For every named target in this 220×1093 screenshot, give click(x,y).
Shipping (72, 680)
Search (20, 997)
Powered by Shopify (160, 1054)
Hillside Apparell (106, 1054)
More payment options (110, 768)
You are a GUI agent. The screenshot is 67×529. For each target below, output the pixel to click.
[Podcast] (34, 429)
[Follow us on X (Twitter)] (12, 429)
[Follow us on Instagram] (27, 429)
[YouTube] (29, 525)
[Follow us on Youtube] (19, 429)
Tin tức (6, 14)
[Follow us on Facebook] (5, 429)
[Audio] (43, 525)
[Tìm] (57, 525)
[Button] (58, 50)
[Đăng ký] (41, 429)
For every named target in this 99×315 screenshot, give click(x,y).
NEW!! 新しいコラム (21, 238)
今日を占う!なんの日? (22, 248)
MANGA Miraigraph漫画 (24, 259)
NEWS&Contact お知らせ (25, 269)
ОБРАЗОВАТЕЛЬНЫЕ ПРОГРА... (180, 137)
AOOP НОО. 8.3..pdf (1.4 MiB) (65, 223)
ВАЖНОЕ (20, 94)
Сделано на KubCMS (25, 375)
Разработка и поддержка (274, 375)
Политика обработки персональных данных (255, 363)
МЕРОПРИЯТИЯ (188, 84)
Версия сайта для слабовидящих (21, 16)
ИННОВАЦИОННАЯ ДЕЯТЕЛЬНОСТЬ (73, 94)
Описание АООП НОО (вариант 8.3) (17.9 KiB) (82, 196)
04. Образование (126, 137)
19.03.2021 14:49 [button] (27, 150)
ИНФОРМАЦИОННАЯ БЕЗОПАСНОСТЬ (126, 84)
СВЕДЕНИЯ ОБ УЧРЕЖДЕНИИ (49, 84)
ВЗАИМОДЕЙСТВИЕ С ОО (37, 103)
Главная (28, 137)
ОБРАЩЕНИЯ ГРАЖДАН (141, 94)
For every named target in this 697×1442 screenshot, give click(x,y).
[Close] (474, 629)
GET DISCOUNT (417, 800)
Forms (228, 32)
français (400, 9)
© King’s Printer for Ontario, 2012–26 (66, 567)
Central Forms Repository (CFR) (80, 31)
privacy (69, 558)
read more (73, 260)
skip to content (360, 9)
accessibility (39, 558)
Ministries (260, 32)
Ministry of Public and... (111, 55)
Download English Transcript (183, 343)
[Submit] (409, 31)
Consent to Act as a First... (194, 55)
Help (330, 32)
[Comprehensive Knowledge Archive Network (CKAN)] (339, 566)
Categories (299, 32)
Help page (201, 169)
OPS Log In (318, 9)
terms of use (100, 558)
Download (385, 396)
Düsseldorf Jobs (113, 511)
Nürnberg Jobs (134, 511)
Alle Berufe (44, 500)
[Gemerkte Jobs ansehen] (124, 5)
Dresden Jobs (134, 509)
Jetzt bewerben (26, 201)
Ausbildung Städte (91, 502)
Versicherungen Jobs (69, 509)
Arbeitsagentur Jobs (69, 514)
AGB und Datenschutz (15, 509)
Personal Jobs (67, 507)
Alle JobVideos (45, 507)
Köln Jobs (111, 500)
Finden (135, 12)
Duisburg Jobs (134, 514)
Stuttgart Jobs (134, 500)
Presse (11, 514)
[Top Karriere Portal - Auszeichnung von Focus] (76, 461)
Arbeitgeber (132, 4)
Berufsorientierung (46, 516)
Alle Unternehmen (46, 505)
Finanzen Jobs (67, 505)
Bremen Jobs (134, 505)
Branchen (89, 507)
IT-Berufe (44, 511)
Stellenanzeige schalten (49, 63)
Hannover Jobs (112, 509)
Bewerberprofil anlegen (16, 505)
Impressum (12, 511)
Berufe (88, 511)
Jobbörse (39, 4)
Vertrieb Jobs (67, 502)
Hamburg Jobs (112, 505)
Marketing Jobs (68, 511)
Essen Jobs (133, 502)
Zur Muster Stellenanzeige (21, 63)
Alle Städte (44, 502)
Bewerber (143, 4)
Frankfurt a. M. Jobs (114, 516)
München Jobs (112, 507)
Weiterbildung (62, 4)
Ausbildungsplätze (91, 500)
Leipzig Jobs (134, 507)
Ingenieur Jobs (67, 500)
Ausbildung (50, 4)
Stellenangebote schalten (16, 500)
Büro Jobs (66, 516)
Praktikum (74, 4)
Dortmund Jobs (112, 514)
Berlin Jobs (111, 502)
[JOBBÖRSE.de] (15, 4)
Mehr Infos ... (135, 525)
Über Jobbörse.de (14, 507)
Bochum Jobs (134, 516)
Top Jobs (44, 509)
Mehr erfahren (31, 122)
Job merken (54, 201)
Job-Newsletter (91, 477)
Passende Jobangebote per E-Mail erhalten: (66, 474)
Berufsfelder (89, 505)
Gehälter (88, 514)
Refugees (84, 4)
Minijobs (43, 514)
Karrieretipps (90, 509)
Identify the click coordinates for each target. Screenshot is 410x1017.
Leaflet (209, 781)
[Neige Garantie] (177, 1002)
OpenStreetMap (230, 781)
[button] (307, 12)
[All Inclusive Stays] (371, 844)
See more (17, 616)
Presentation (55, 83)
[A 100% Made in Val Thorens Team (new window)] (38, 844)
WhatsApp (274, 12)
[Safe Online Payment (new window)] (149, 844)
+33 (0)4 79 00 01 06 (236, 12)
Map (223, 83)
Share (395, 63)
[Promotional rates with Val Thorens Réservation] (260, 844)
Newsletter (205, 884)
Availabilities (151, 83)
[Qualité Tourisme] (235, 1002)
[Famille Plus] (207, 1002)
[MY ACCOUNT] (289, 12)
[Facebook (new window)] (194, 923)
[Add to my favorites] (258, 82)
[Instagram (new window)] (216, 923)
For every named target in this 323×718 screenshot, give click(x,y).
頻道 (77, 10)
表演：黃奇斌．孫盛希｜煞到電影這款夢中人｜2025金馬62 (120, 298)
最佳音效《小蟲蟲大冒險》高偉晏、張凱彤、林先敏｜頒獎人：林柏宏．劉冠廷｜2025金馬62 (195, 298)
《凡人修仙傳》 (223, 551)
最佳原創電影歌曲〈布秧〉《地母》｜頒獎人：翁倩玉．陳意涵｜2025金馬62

§ Exercise instructions
Could you render the whole listing above as a numbered list, skipping any blank lines?

§ Task output
1. For every named target in this 220×1093 screenshot, give click(x,y).
2. Shipping (72, 680)
3. Search (20, 997)
4. Powered by Shopify (160, 1054)
5. Hillside Apparell (106, 1054)
6. More payment options (110, 768)
7. You are a GUI agent. The screenshot is 67×529. For each target below, output the pixel to click.
8. [Podcast] (34, 429)
9. [Follow us on X (Twitter)] (12, 429)
10. [Follow us on Instagram] (27, 429)
11. [YouTube] (29, 525)
12. [Follow us on Youtube] (19, 429)
13. Tin tức (6, 14)
14. [Follow us on Facebook] (5, 429)
15. [Audio] (43, 525)
16. [Tìm] (57, 525)
17. [Button] (58, 50)
18. [Đăng ký] (41, 429)
19. For every named target in this 99×315 screenshot, give click(x,y).
20. NEW!! 新しいコラム (21, 238)
21. 今日を占う!なんの日? (22, 248)
22. MANGA Miraigraph漫画 (24, 259)
23. NEWS&Contact お知らせ (25, 269)
24. ОБРАЗОВАТЕЛЬНЫЕ ПРОГРА... (180, 137)
25. AOOP НОО. 8.3..pdf (1.4 MiB) (65, 223)
26. ВАЖНОЕ (20, 94)
27. Сделано на KubCMS (25, 375)
28. Разработка и поддержка (274, 375)
29. Политика обработки персональных данных (255, 363)
30. МЕРОПРИЯТИЯ (188, 84)
31. Версия сайта для слабовидящих (21, 16)
32. ИННОВАЦИОННАЯ ДЕЯТЕЛЬНОСТЬ (73, 94)
33. Описание АООП НОО (вариант 8.3) (17.9 KiB) (82, 196)
34. 04. Образование (126, 137)
35. 19.03.2021 14:49 [button] (27, 150)
36. ИНФОРМАЦИОННАЯ БЕЗОПАСНОСТЬ (126, 84)
37. СВЕДЕНИЯ ОБ УЧРЕЖДЕНИИ (49, 84)
38. ВЗАИМОДЕЙСТВИЕ С ОО (37, 103)
39. Главная (28, 137)
40. ОБРАЩЕНИЯ ГРАЖДАН (141, 94)
41. For every named target in this 697×1442 screenshot, give click(x,y).
42. [Close] (474, 629)
43. GET DISCOUNT (417, 800)
44. Forms (228, 32)
45. français (400, 9)
46. © King’s Printer for Ontario, 2012–26 (66, 567)
47. Central Forms Repository (CFR) (80, 31)
48. privacy (69, 558)
49. read more (73, 260)
50. skip to content (360, 9)
51. accessibility (39, 558)
52. Ministries (260, 32)
53. Ministry of Public and... (111, 55)
54. Download English Transcript (183, 343)
55. [Submit] (409, 31)
56. Consent to Act as a First... (194, 55)
57. Help (330, 32)
58. [Comprehensive Knowledge Archive Network (CKAN)] (339, 566)
59. Categories (299, 32)
60. Help page (201, 169)
61. OPS Log In (318, 9)
62. terms of use (100, 558)
63. Download (385, 396)
64. Düsseldorf Jobs (113, 511)
65. Nürnberg Jobs (134, 511)
66. Alle Berufe (44, 500)
67. [Gemerkte Jobs ansehen] (124, 5)
68. Dresden Jobs (134, 509)
69. Jetzt bewerben (26, 201)
70. Ausbildung Städte (91, 502)
71. Versicherungen Jobs (69, 509)
72. Arbeitsagentur Jobs (69, 514)
73. AGB und Datenschutz (15, 509)
74. Personal Jobs (67, 507)
75. Alle JobVideos (45, 507)
76. Köln Jobs (111, 500)
77. Finden (135, 12)
78. Duisburg Jobs (134, 514)
79. Stuttgart Jobs (134, 500)
80. Presse (11, 514)
81. [Top Karriere Portal - Auszeichnung von Focus] (76, 461)
82. Arbeitgeber (132, 4)
83. Berufsorientierung (46, 516)
84. Alle Unternehmen (46, 505)
85. Finanzen Jobs (67, 505)
86. Bremen Jobs (134, 505)
87. Branchen (89, 507)
88. IT-Berufe (44, 511)
89. Stellenanzeige schalten (49, 63)
90. Hannover Jobs (112, 509)
91. Bewerberprofil anlegen (16, 505)
92. Impressum (12, 511)
93. Berufe (88, 511)
94. Jobbörse (39, 4)
95. Vertrieb Jobs (67, 502)
96. Hamburg Jobs (112, 505)
97. Marketing Jobs (68, 511)
98. Essen Jobs (133, 502)
99. Zur Muster Stellenanzeige (21, 63)
100. Alle Städte (44, 502)
101. Bewerber (143, 4)
102. Frankfurt a. M. Jobs (114, 516)
103. München Jobs (112, 507)
104. Weiterbildung (62, 4)
105. Ausbildungsplätze (91, 500)
106. Leipzig Jobs (134, 507)
107. Ingenieur Jobs (67, 500)
108. Ausbildung (50, 4)
109. Stellenangebote schalten (16, 500)
110. Büro Jobs (66, 516)
111. Praktikum (74, 4)
112. Dortmund Jobs (112, 514)
113. Berlin Jobs (111, 502)
114. [JOBBÖRSE.de] (15, 4)
115. Mehr Infos ... (135, 525)
116. Über Jobbörse.de (14, 507)
117. Bochum Jobs (134, 516)
118. Top Jobs (44, 509)
119. Mehr erfahren (31, 122)
120. Job merken (54, 201)
121. Job-Newsletter (91, 477)
122. Passende Jobangebote per E-Mail erhalten: (66, 474)
123. Berufsfelder (89, 505)
124. Gehälter (88, 514)
125. Refugees (84, 4)
126. Minijobs (43, 514)
127. Karrieretipps (90, 509)
128. Identify the click coordinates for each target. Screenshot is 410x1017.
129. Leaflet (209, 781)
130. [Neige Garantie] (177, 1002)
131. OpenStreetMap (230, 781)
132. [button] (307, 12)
133. [All Inclusive Stays] (371, 844)
134. See more (17, 616)
135. Presentation (55, 83)
136. [A 100% Made in Val Thorens Team (new window)] (38, 844)
137. WhatsApp (274, 12)
138. [Safe Online Payment (new window)] (149, 844)
139. +33 (0)4 79 00 01 06 (236, 12)
140. Map (223, 83)
141. Share (395, 63)
142. [Promotional rates with Val Thorens Réservation] (260, 844)
143. Newsletter (205, 884)
144. Availabilities (151, 83)
145. [Qualité Tourisme] (235, 1002)
146. [Famille Plus] (207, 1002)
147. [MY ACCOUNT] (289, 12)
148. [Facebook (new window)] (194, 923)
149. [Add to my favorites] (258, 82)
150. [Instagram (new window)] (216, 923)
151. For every named target in this 323×718 screenshot, give click(x,y).
152. 頻道 (77, 10)
153. 表演：黃奇斌．孫盛希｜煞到電影這款夢中人｜2025金馬62 (120, 298)
154. 最佳音效《小蟲蟲大冒險》高偉晏、張凱彤、林先敏｜頒獎人：林柏宏．劉冠廷｜2025金馬62 (195, 298)
155. 《凡人修仙傳》 (223, 551)
156. 最佳原創電影歌曲〈布秧〉《地母》｜頒獎人：翁倩玉．陳意涵｜2025金馬62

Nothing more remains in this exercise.